● PROMPT: Locate every line in the records below that contains the word "column", and copy each one.

== TASK INPUT ==

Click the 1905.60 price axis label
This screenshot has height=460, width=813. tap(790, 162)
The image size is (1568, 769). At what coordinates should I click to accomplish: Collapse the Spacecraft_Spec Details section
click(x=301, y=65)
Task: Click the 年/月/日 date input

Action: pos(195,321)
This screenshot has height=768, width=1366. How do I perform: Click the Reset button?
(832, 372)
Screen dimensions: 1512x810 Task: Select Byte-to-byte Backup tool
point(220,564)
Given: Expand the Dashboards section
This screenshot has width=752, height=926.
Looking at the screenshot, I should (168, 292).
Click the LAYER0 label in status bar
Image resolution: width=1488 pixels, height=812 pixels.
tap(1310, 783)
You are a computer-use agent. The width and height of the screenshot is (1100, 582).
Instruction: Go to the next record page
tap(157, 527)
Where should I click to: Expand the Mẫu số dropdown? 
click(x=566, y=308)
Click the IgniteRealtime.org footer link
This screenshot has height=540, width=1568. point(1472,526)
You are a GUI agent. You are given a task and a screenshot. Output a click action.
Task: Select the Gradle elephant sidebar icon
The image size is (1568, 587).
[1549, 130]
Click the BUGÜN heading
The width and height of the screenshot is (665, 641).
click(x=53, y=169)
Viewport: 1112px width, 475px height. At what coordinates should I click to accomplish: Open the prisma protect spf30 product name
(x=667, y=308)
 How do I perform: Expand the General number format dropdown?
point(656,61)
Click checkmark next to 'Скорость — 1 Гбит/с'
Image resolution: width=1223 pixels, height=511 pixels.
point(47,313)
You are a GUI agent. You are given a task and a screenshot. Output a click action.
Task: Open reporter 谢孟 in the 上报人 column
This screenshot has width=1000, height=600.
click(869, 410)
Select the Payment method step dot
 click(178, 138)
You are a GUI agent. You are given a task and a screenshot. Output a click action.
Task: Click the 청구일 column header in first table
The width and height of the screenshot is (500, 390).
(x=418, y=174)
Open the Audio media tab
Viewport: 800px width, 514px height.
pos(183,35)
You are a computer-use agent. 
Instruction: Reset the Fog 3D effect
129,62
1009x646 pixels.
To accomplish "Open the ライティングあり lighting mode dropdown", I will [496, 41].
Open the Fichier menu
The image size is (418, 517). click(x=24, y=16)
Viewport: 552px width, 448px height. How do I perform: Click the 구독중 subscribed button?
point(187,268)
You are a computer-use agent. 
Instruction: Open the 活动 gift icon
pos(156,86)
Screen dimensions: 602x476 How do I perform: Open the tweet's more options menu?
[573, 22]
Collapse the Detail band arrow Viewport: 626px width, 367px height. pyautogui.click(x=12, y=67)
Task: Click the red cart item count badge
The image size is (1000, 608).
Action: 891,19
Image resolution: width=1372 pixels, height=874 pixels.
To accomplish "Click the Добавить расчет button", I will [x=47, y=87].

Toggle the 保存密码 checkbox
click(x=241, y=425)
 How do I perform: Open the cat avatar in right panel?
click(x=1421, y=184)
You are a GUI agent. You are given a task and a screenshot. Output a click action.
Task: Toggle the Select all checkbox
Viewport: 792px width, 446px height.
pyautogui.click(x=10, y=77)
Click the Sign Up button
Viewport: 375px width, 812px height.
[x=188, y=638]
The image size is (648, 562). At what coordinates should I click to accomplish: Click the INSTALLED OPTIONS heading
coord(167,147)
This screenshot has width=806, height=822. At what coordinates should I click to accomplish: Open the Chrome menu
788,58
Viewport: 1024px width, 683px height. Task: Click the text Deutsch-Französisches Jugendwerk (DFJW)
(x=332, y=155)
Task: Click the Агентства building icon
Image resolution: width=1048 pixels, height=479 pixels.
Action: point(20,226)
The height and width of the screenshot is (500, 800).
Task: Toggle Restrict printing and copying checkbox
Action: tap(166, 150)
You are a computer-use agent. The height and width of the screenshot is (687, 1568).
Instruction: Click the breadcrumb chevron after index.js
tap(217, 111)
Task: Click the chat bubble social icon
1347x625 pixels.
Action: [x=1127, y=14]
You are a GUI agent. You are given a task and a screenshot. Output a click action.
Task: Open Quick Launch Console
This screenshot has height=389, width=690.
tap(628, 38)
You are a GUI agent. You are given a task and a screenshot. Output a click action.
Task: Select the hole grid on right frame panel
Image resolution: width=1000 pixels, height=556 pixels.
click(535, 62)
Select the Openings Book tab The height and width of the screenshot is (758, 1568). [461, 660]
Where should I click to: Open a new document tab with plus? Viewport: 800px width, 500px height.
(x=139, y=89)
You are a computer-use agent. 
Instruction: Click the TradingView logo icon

===

● ANSWER BELOW:
Task: Open reporter 谢孟 in the 上报人 column
Task: Click the 청구일 column header in first table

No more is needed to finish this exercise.